I agree that the office of hearing examiners had no jurisdiction to appoint an attorney for Manning. Indeed, that is the point of my dissenting opinion in Painter v. State ex rel.Wyoming Worker's Compensation Div., 931 P.2d 953, 956 (Wyo. 1997). I am still of the persuasion that the office of hearing examiners lacks jurisdiction to appoint counsel in the absence of a request by an interested party and the referral by the Division for a contested case hearing. Clearly, this instance is outside the authority of the office of hearing examiners to appoint an attorney.
I dissent from that portion of the majority opinion that reverses the order of the district court denying Manning's attorney fees that were incurred in the contested case proceeding on the issue of attorney fees. I would affirm the district court with respect to the disallowance of these attorney fees. The language in the applicable statute, WYO. STAT. § 27-14-602(d) (1991) is quite clear:
No fee shall be awarded in any case in which the hearing examiner determines the claim to be frivolous and without legal or factual justification.
If the hearing examiner had no jurisdiction to award attorney fees on the rule-out consultation, the claim that was heard had to be "frivolous and without legal * * * justification." The award of attorney fees for the contest of the initial claim for attorney fees *Page 875 was an abuse of discretion and action contrary to law by the hearing examiner. I would hold that there is no necessity to remand the case to the district court because its ruling on the issue of attorney fees was correct.
The language of Wyo. Stat. § 27-14-615 (Supp. 1996) affords the district court discretion with respect to the award of attorney fees, and I do not see how this Court could find an abuse of discretion if the district court decided not to award any fee. I suppose this court also will award attorney fees for the appeal. The result will be that in an instance in which there was no claim filed by an employee and the office of hearing examiners had no jurisdiction to appoint an attorney, the consolidated Wyoming Worker's Compensation account will be mulcted in the amount of $112.34 plus a possible amount of $173.78 plus whatever this court awards for the appeal.
I believe that the majority resolution incorporates sophistry when it suggests that the statute was significantly amended between the time of Manning's injury and the law in effect forPainter. I can find no change in the pertinent and, I agree, critical language in WYO. STAT. § 27-14-602(d) that occurred between the date of Manning's injury and the date of the injury involved in Painter. It follows that either this case is wrong in holding that the hearing examiner had no jurisdiction to award attorney fees with respect to the rule-out consultation, orPainter is wrong in holding that the hearing examiner did have jurisdiction. Whether a claim was filed or the division had issued a final determination does not impact the jurisdiction of the hearing examiner in any logical fashion.

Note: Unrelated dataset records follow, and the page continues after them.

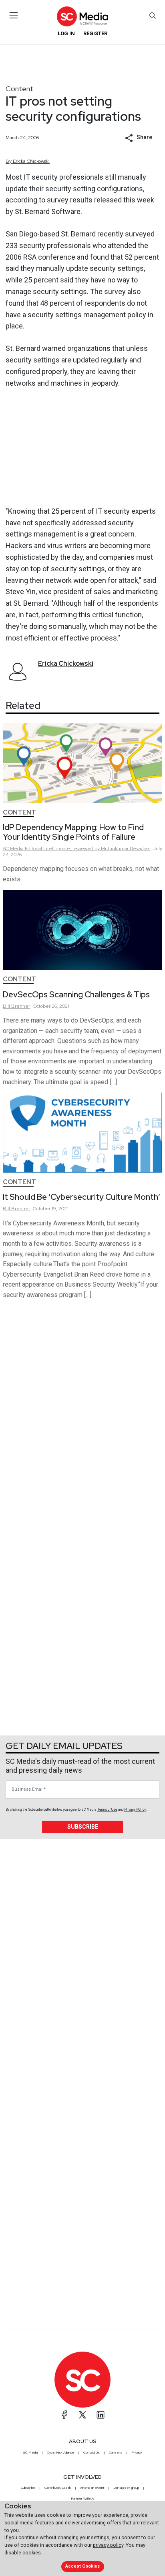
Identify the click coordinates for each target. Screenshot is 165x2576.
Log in (66, 33)
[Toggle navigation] (13, 15)
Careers (115, 2452)
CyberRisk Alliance (60, 2452)
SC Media (30, 2452)
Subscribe (82, 1826)
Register (95, 33)
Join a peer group (126, 2487)
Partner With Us (83, 2498)
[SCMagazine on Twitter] (82, 2415)
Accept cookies (82, 2566)
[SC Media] (82, 16)
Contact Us (91, 2452)
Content (19, 88)
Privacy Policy (135, 1809)
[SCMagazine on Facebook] (64, 2415)
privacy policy (108, 2545)
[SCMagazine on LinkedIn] (100, 2415)
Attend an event (92, 2487)
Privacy (136, 2452)
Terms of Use (107, 1809)
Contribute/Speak (57, 2487)
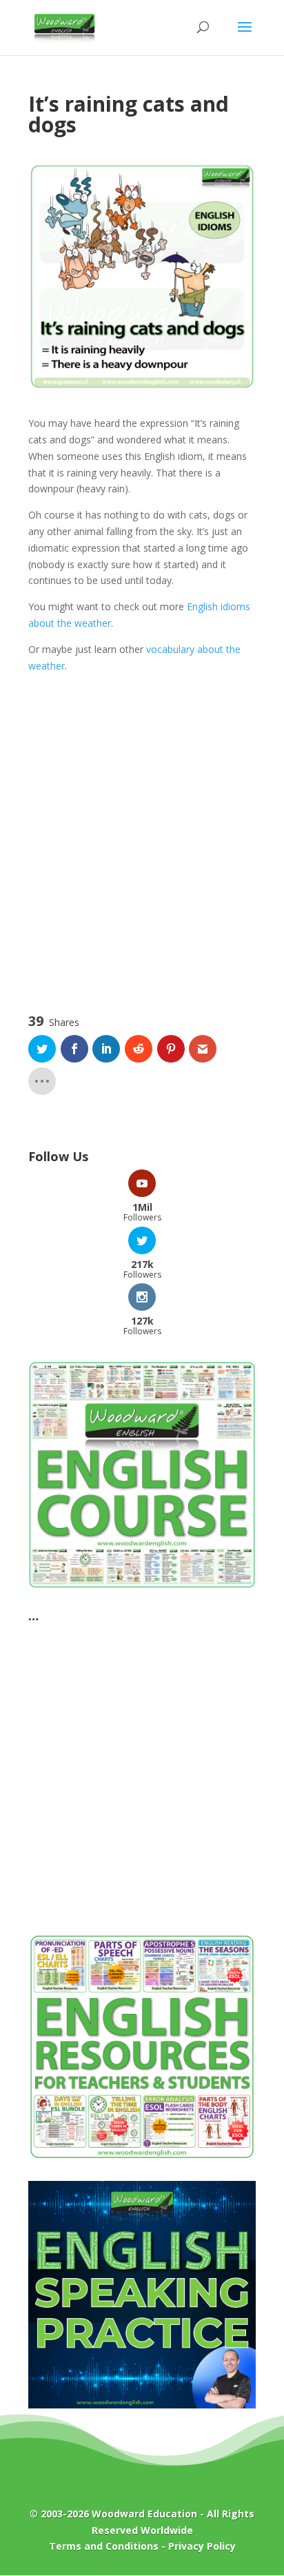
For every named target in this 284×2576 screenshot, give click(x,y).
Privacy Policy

I reiterate what I argued in Painter:
An administrative agency has only the power granted to it by statute, and the justification for the exercise of any authority by the agency must be found in the statutes. E.g., Tri County Telephone Assoc., Inc. v. Wyoming Public Service Comm'n, 910 P.2d 1359 (Wyo. 1996); Kerr-McGee, Corp. v. Wyoming Oil Gas Conservation Comm'n, 903 P.2d 537, 541 (Wyo. 1995); Union Pacific Resources Co. v. State, 839 P.2d 356 (Wyo. 1992); Jackson v. State ex rel. Workers' Comp. Div., 786 P.2d 874 (Wyo. 1990). The jurisprudential principle applicable in this case was stated clearly by the court in LoSasso v. Braun, 386 P.2d 630, 631 (Wyo. 1963) (citations omitted):Painter, 931 P.2d at 958.If the legislature did in fact have such an intention, it failed to express it, and of course, we could not if we would act for the legislature by adding an exception which is clearly omitted. Such action would be in violation of the general rule that courts cannot supply omissions in a statute and will not read into a statute exceptions not made by the legislature. * * *
As stated in State ex rel. Morrison v. Anway, 87 Ariz. 206, 349 P.2d 774, 776, it is a universal rule that courts will not enlarge, stretch, expand or extend a statute to matters not falling within its express provisions.

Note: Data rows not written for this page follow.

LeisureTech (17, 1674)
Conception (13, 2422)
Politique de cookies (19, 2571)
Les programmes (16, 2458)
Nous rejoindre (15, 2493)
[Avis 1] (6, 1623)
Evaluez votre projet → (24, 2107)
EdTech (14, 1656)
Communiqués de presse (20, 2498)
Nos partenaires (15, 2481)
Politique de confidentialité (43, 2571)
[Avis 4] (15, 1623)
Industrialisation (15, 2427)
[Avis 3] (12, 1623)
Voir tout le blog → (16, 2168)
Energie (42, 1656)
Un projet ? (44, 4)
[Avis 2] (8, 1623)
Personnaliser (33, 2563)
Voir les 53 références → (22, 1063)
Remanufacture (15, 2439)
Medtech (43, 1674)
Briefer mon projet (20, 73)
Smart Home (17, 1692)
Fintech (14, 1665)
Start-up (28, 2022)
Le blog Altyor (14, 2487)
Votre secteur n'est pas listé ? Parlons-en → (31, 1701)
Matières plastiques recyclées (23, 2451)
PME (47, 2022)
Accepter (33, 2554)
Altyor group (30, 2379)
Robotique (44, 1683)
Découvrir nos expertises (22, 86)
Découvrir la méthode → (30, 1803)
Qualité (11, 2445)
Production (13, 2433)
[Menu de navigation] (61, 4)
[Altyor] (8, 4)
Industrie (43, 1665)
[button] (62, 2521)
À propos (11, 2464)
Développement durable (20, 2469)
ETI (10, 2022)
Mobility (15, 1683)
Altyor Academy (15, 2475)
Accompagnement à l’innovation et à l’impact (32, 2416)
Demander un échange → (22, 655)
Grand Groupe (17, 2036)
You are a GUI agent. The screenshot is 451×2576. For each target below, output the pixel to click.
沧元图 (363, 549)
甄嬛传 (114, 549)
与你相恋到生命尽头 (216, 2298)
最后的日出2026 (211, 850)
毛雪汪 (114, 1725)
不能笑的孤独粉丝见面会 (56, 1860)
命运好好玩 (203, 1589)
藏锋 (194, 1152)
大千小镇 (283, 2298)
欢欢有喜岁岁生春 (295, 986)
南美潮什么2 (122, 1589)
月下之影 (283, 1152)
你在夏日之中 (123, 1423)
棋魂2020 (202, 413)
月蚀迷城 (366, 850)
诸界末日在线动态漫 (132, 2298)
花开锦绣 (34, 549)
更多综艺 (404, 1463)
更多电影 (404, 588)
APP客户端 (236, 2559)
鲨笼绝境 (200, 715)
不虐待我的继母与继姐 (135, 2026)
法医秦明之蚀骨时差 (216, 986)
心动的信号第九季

That is exactly what the court has done in the majority opinion. The decision enlarges, stretches, expands and extends the statute to approve the award of attorney fees that is not justified by the express provisions of the statute. It has supplied a perceived omission in the statute, by adding to the authority of the hearing examiner beyond that provided by the statute. It is bad jurisprudence, and my experience teaches me that normally bad jurisprudence results in bad law. The decision of the district court should be affirmed.
The rule now appears to be that the office of hearing examiners can appoint an attorney whenever a claim is filed with the Wyoming Worker's Compensation Division whether a contested case proceeding ever is initiated or not. I cannot read the statute to encompass such a legislative intent, but the only recourse of the Division now must be to seek specific legislation setting forth when the office of hearing examiners has authority to appoint an attorney in worker's compensation matters.